There was some trepidation. “Anybody is anxious when they first go to a studio,” says Lewis, “and this was definitely one of London’s top-line studios. We were very nervous about it all.” Gilbert agrees: “I was certainly a bit in awe when I walked into the studio. It was incredibly large and full of strange things. In one corner—with a barrier around it—there were about 100 guitars from the band working in there previously. Every type of electric guitar known to man—owned by one person!” Grey was uneasy because he felt the band wasn’t ready: “I was deeply anxious about making mistakes. I wanted to record
Pink Flag
when we could play
it better, but that idea wasn’t accepted.” Newman was unfazed: “I didn’t feel intimidated. It just seemed it was part of what you do. I thought some of it was tedious. I started to become more interested in what was going on on the other side of the glass than what was going on where I was.”

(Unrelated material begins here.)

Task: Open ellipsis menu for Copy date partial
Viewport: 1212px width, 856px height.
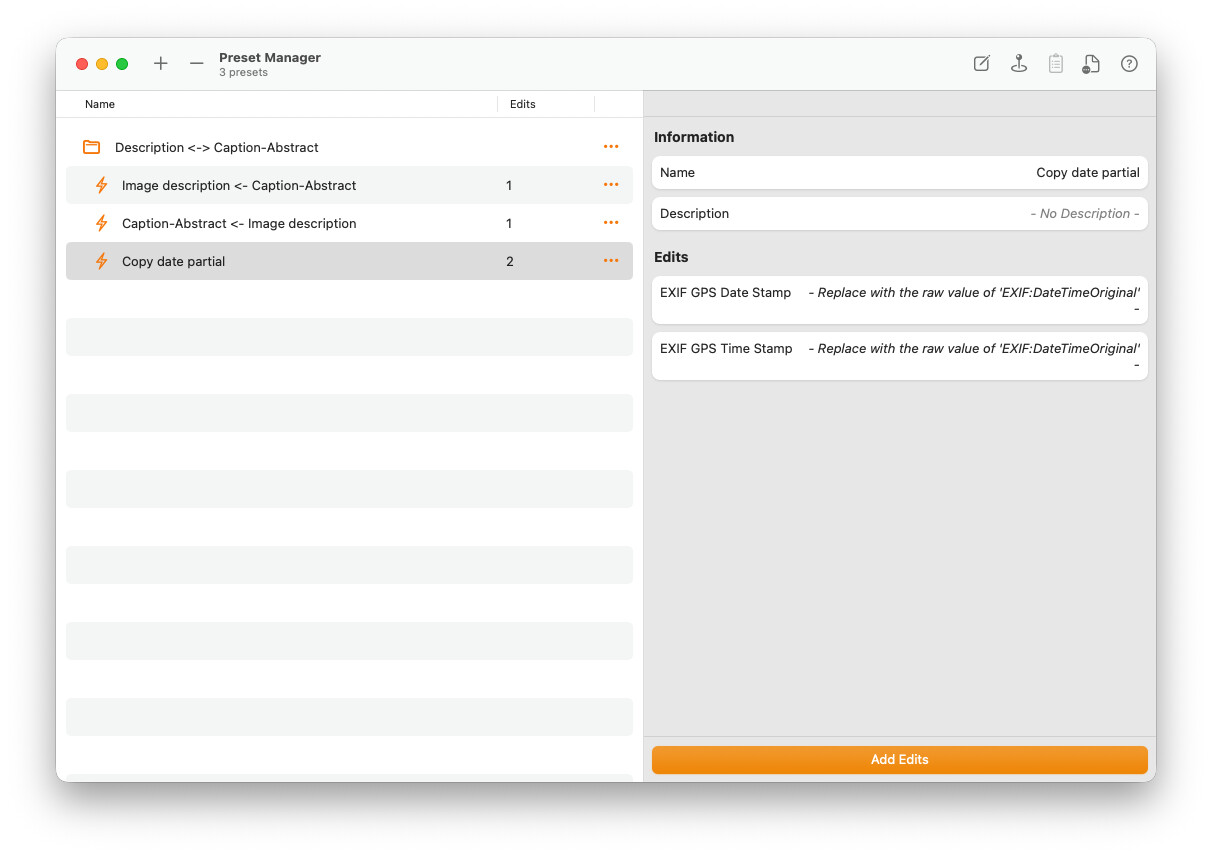Action: pos(611,261)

Aware that this would be a big step, Thorne broke the band in slowly. First, he had them play the material in sequence, several times. To facilitate matters, he brought along a jar of his special homegrown: “We squandered the first day in the interests of getting them comfortable with their new environment—as in stoned—but also running through the whole album, just getting everything working, getting the headphones feeling comfortable.” Refreshments notwithstanding, Grey retains a clear memory. “There was some smoking going on. We didn’t do any recording. We were just acclimatising ourselves, making a noise to get the feel of the studio.” According to Grey, some indulged more than others: “By the end of the day, Bruce was convinced that we’d finished the recording and could go home. He thought it had all been done.” In fairness, Gilbert’s belief that the process was complete had as much to do with his studio inexperience: “We just played and played nonstop. It felt like two days, and I was totally convinced that we’d finished the album. I said, ‘You must have got it,’ but no…because obviously I was unfamiliar with studio protocols and techniques. It seemed like we’d done it We were never going to play that well again!”

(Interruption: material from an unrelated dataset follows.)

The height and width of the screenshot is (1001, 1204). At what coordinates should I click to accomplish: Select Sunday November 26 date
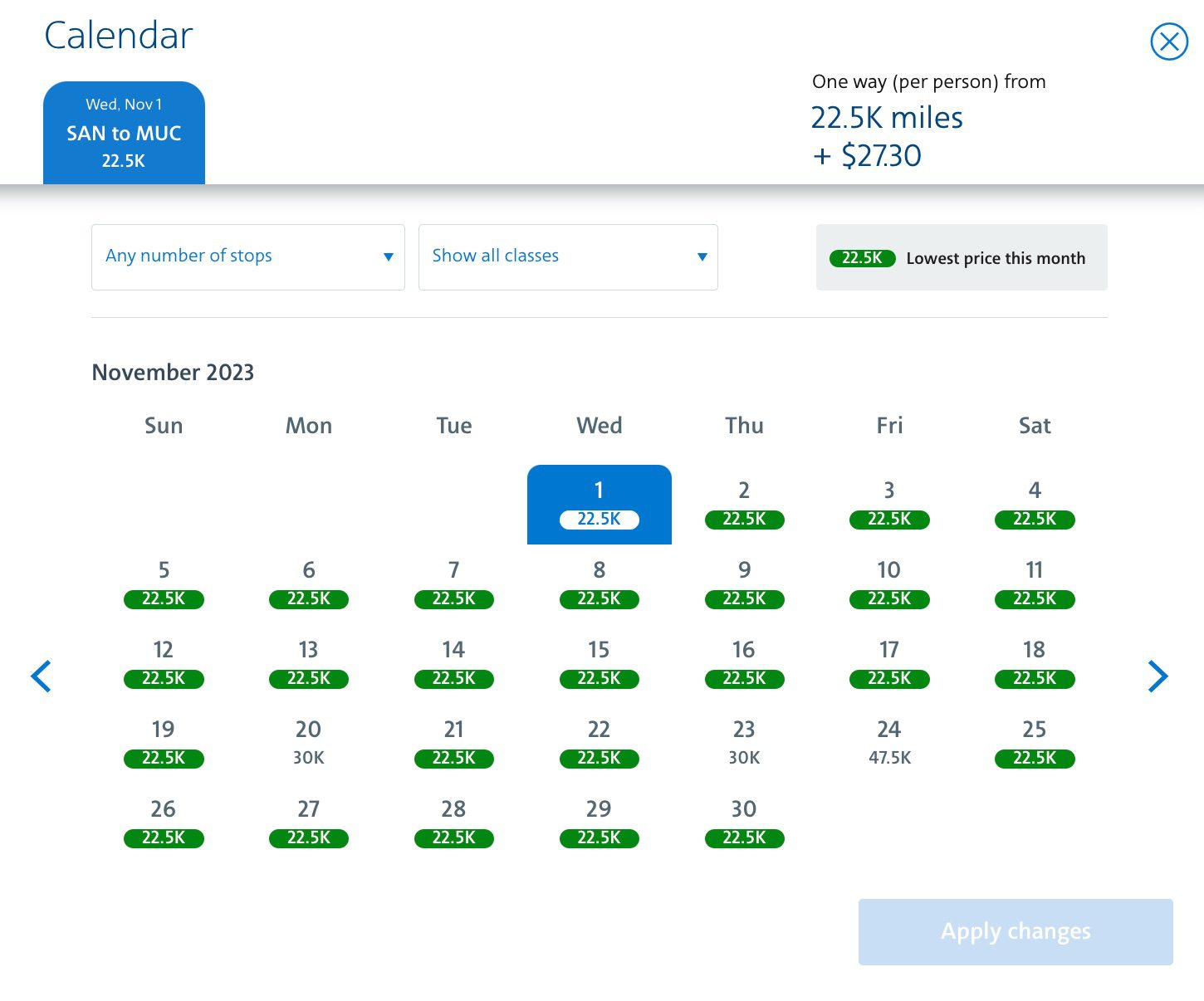(x=164, y=822)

I always saw myself as being on the studio side of the glass, with the engineer handling the control room, whereas most producers settled themselves in the control room.

Mike Thorne

Despite Thorne’s experience with traditional rock acts, he was in sync with punk’s revolutionary spirit. If punk ostensibly aimed at overthrowing musical orthodoxy, Thorne was also rebelling.
His bête noire was the received wisdom of record production in Britain, passed down by fossilised individuals espousing a monolithic model of music-making, to which young upstarts like him were expected to adhere. Punk’s DIY message spoke to Thorne, who saw how he could bring it to bear on production, rejecting standardisation: “I’ve always thought that the production environment should defer to the music, rather than the other way around. I had a certain amount of musical and technical knowledge, but I was always careful not to hand that down like stone tablets, as many contemporary production priests in their white robes seemed to be doing. I just went in trying for a completely open mind, with a view to guiding as far as I was able.”